### TASK DATA
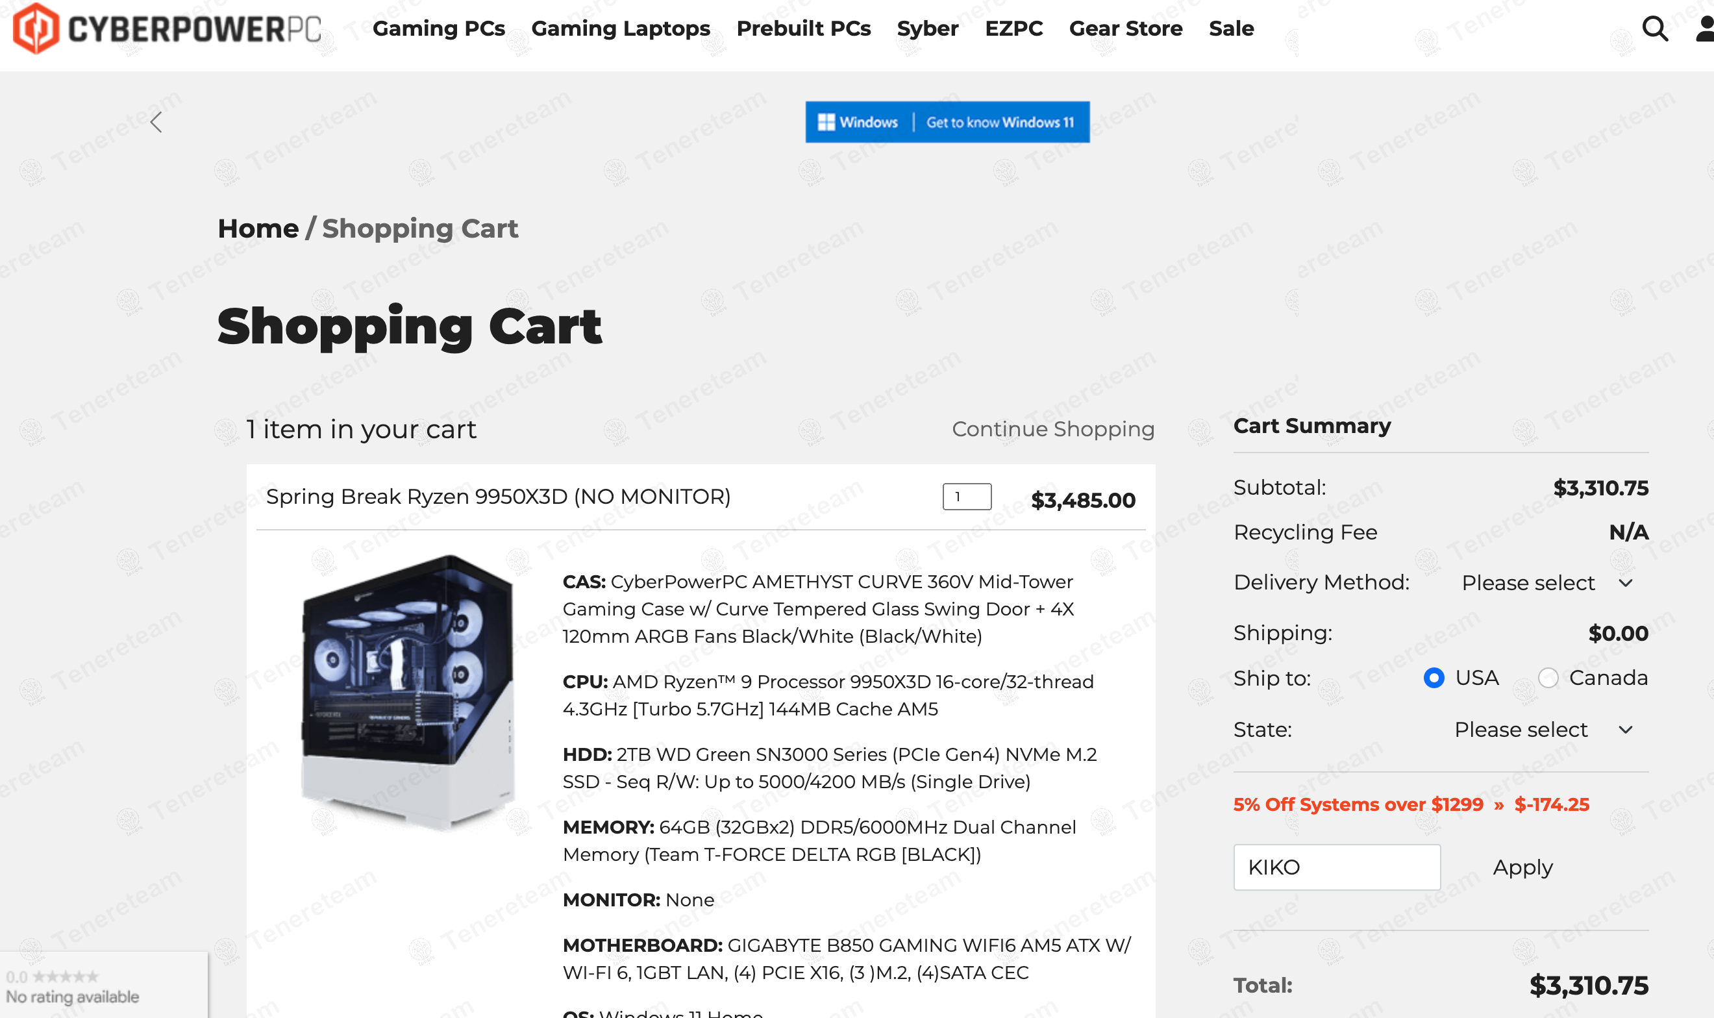Open the Gaming PCs menu
Image resolution: width=1714 pixels, height=1018 pixels.
[x=439, y=28]

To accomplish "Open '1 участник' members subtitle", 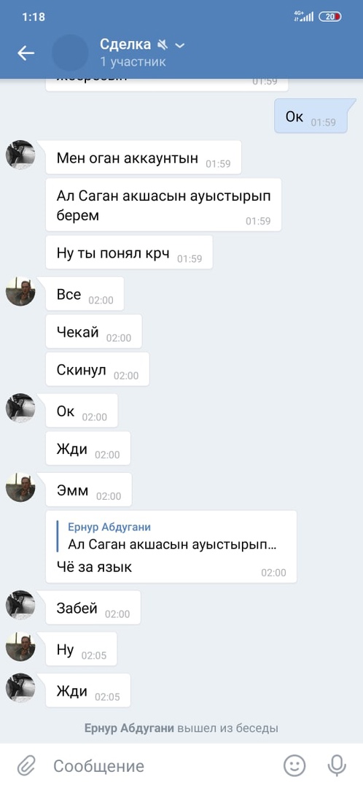I will click(x=133, y=62).
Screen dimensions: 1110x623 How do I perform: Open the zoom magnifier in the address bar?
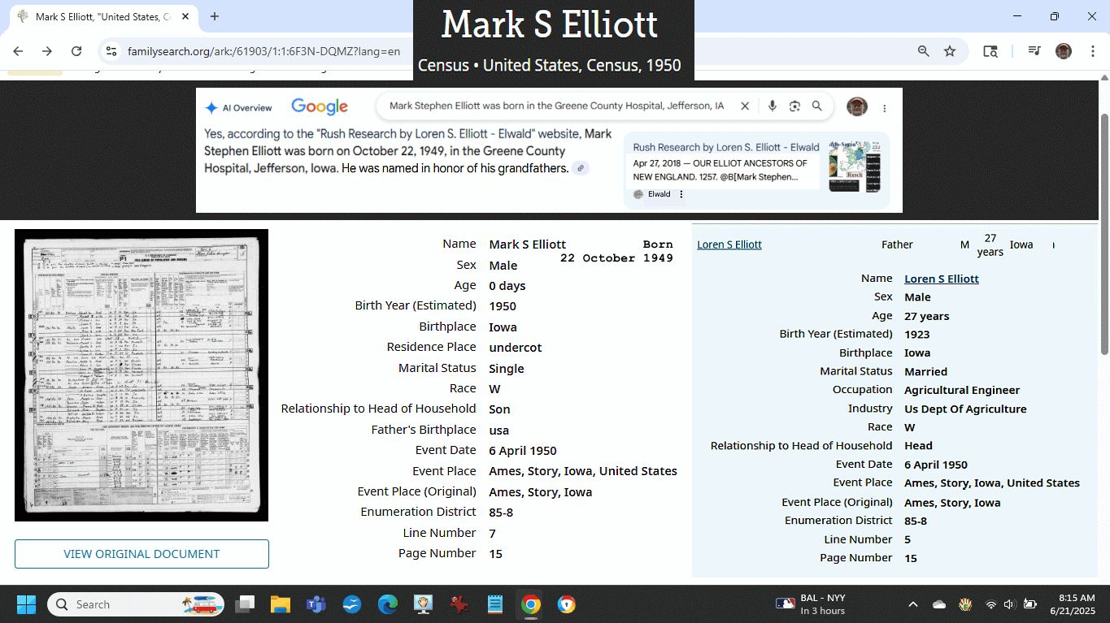click(924, 51)
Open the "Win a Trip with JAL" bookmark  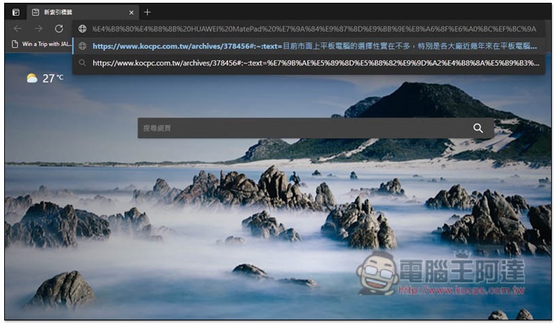point(42,44)
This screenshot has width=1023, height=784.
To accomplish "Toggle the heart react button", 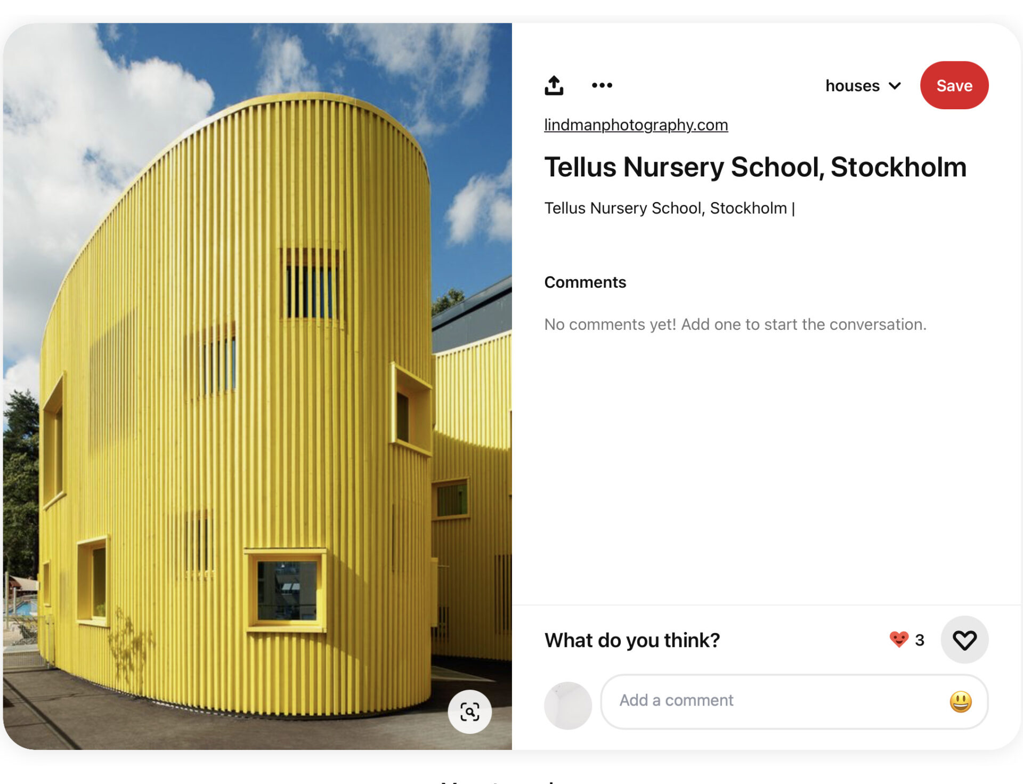I will coord(964,640).
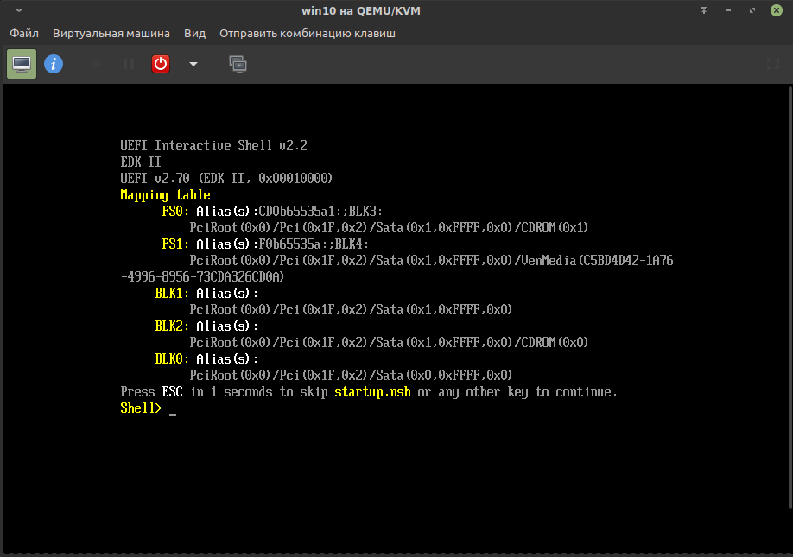Show the graphical console view
This screenshot has width=793, height=557.
[x=22, y=64]
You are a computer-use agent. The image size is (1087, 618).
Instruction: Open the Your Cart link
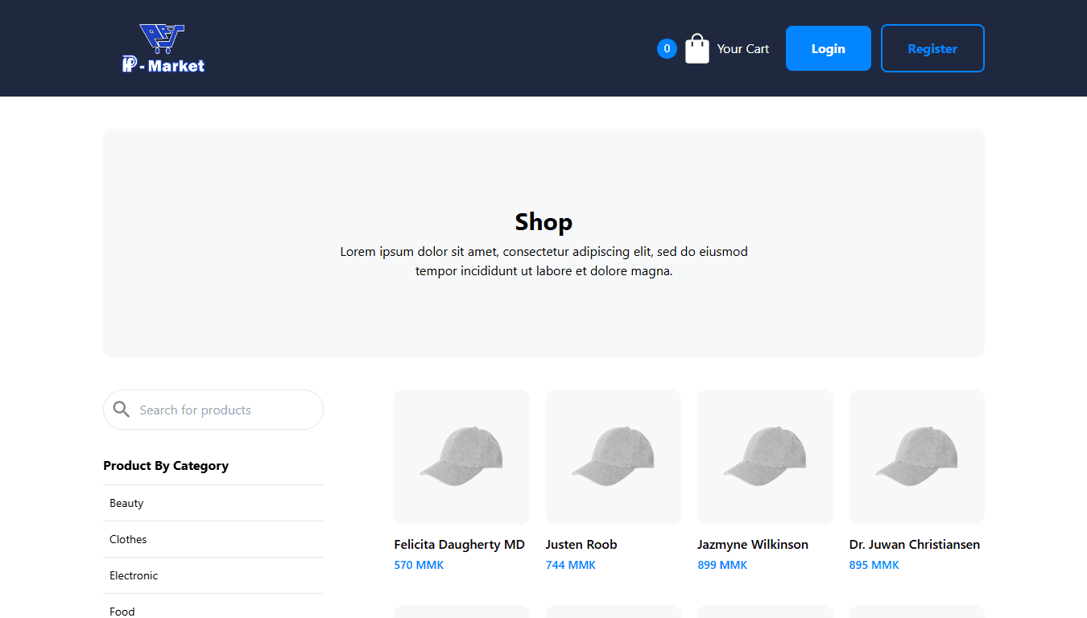[x=742, y=48]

### WHAT YOU HAVE TO DO
Output each line of the listing above, word for word, from the one holding "You are a computer-use" through the last line, both included; omit the pictures.

### OUTPUT OF THE EXERCISE
You are a computer-use agent. The image size is (1087, 618).
Instruction: Open the Your Cart link
[x=742, y=48]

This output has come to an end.